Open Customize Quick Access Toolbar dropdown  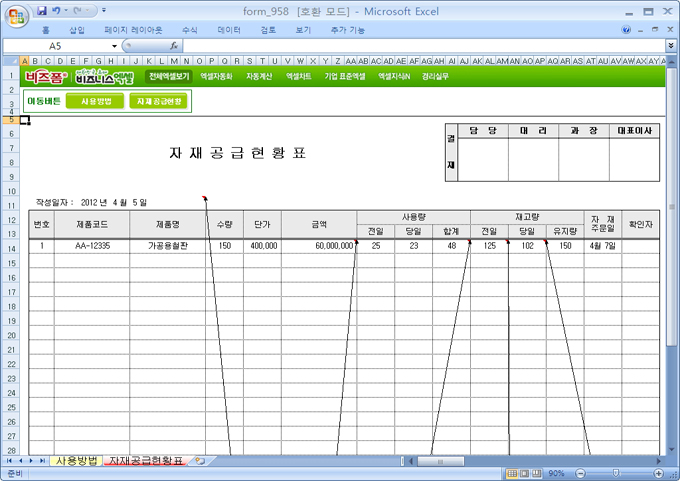(x=104, y=10)
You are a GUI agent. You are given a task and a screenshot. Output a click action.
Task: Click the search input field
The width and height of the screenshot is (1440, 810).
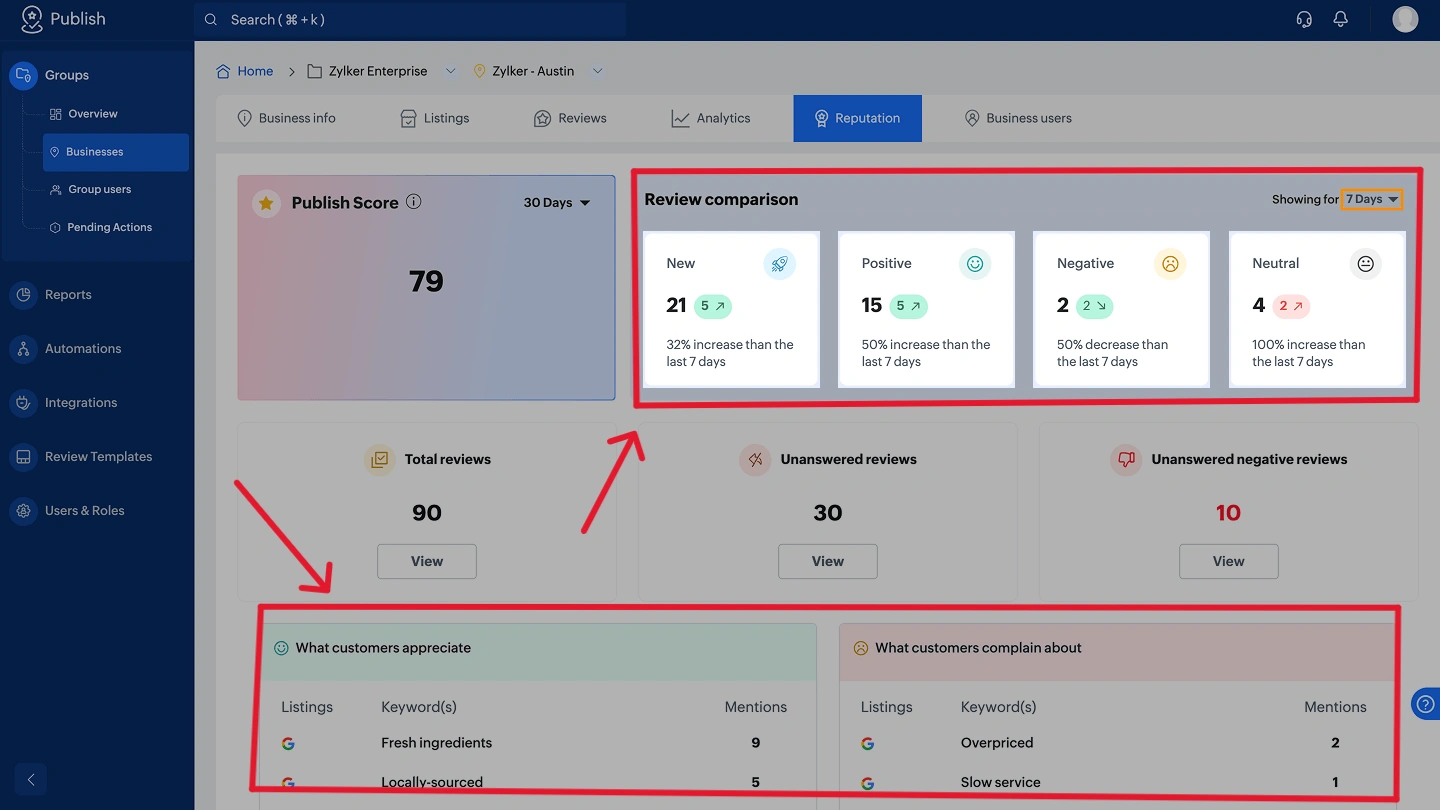[410, 20]
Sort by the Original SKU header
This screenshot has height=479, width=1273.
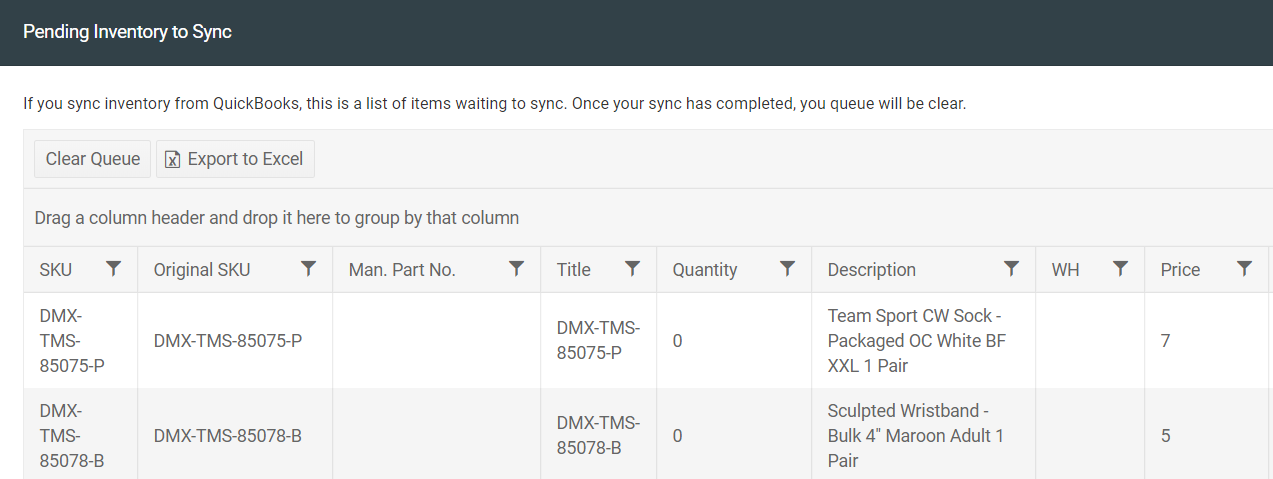(x=202, y=270)
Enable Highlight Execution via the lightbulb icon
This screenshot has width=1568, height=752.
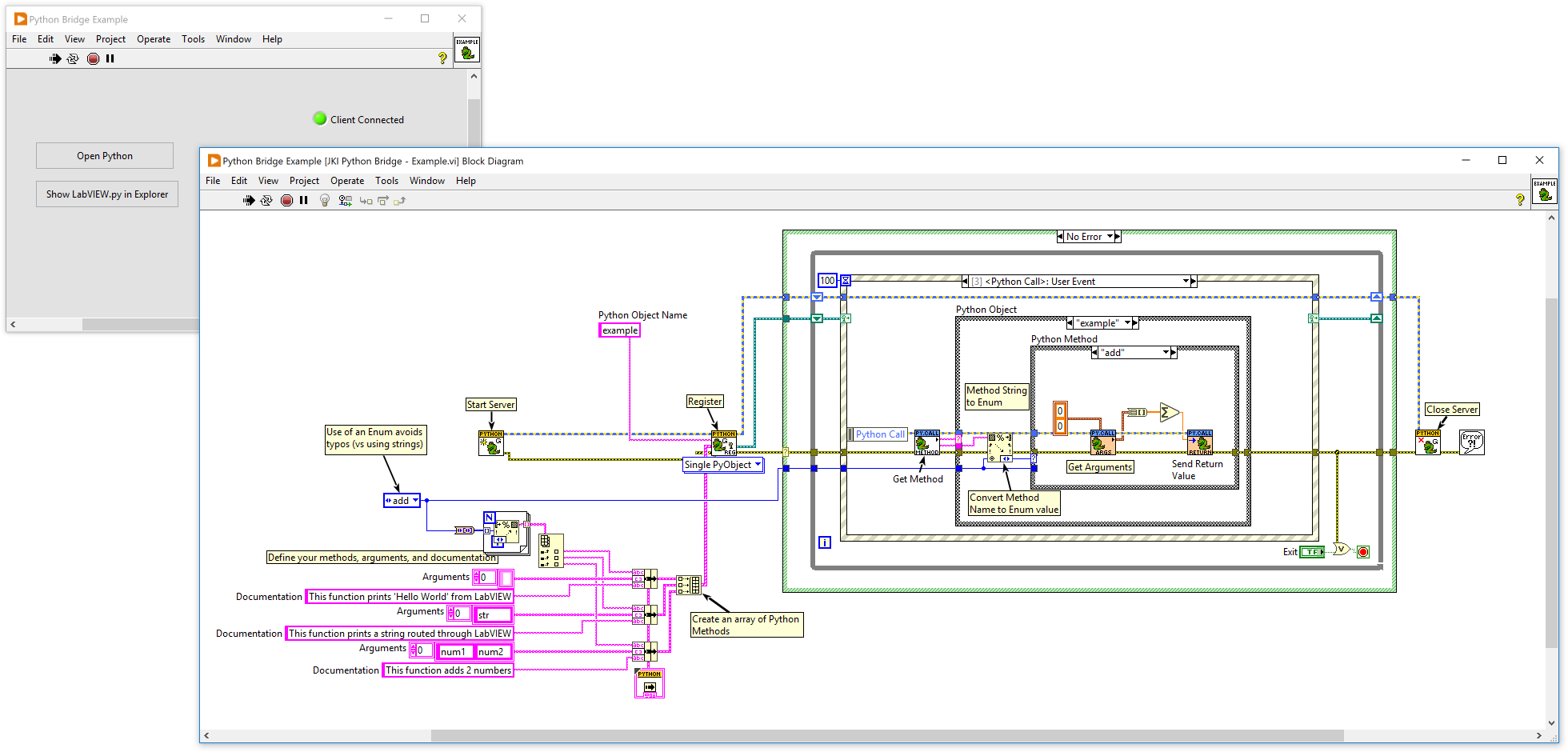pos(324,200)
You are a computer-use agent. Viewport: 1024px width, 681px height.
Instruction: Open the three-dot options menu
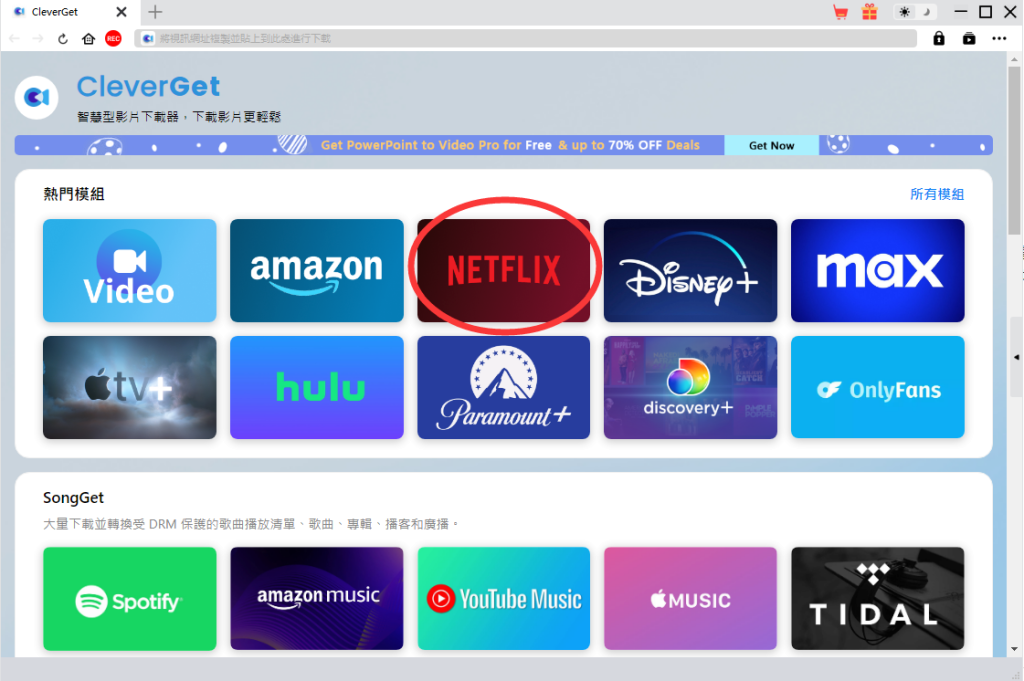(998, 38)
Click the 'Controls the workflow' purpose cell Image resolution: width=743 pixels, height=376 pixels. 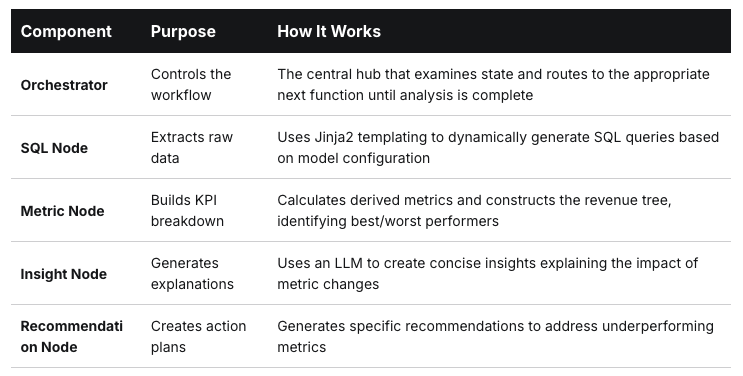pos(191,84)
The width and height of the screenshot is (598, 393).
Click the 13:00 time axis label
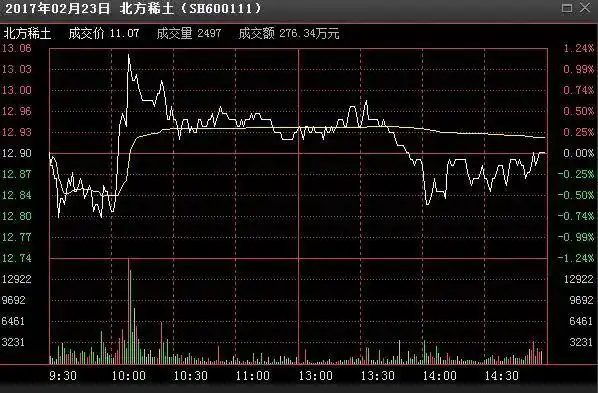pyautogui.click(x=315, y=376)
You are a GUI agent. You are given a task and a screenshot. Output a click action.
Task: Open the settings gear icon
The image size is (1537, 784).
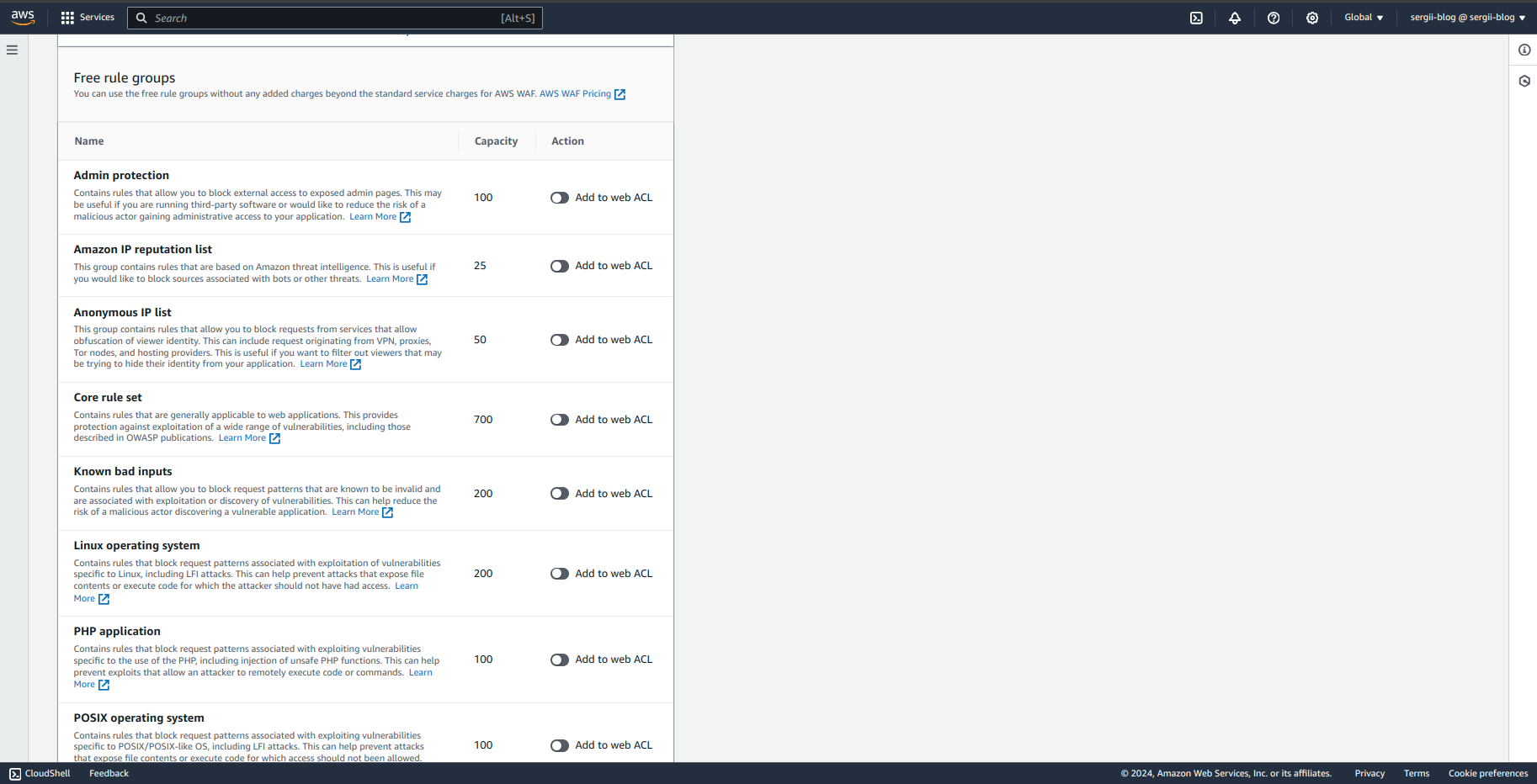point(1312,17)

################

Exercise details: Rewrite the records between the line containing "The width and height of the screenshot is (598, 393)." and the line containing "pyautogui.click(x=315, y=376)", inclusive, with "13:00" replaced by "14:00" and nothing else altered. Omit the pictures from your answer.

Expected output:
The width and height of the screenshot is (598, 393).
Click the 14:00 time axis label
pyautogui.click(x=315, y=376)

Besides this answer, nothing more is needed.